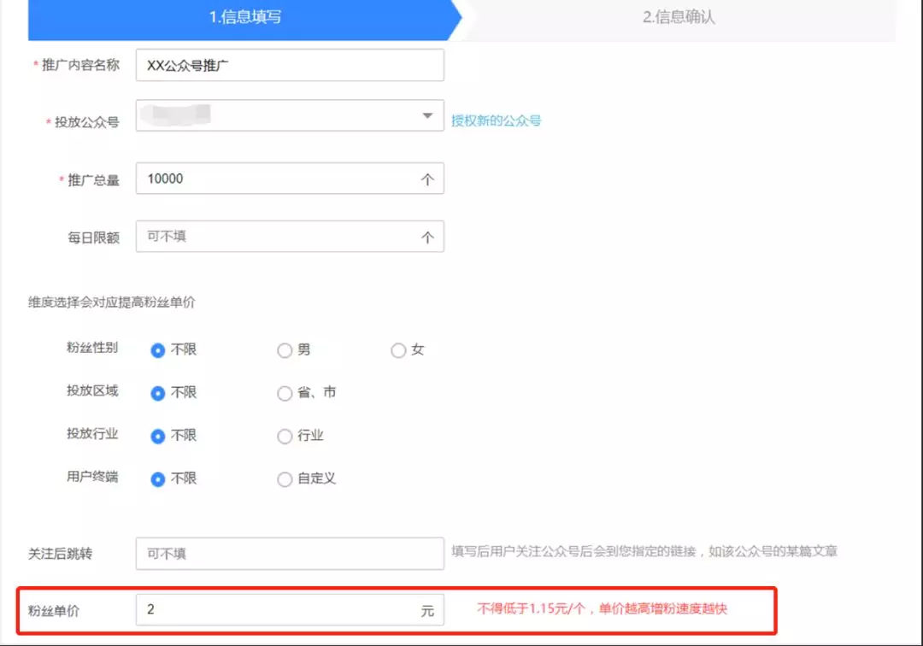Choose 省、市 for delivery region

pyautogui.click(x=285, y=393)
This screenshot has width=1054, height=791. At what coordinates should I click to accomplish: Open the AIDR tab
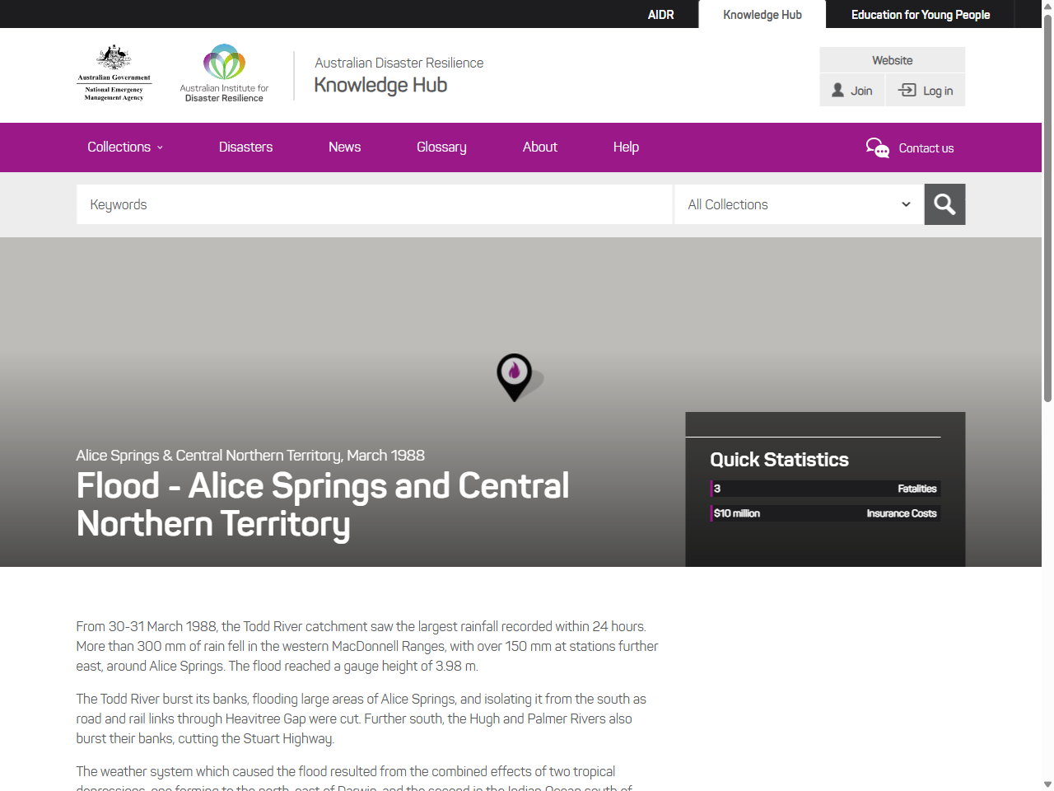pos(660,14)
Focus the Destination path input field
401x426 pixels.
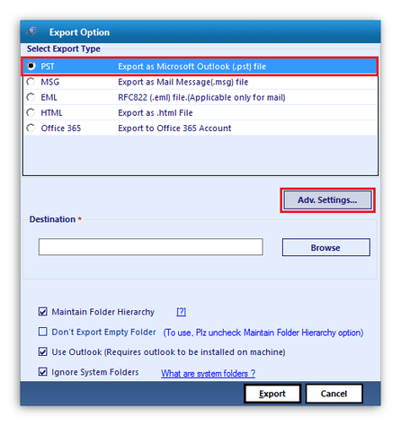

- - - - - - -

» How to complete this task
Produce an exact copy of only those lines that run from the line with "Focus the Destination path input field" to the final line of the records, including both; exclude images.

» Reply to the exercise
Focus the Destination path input field
401x426 pixels.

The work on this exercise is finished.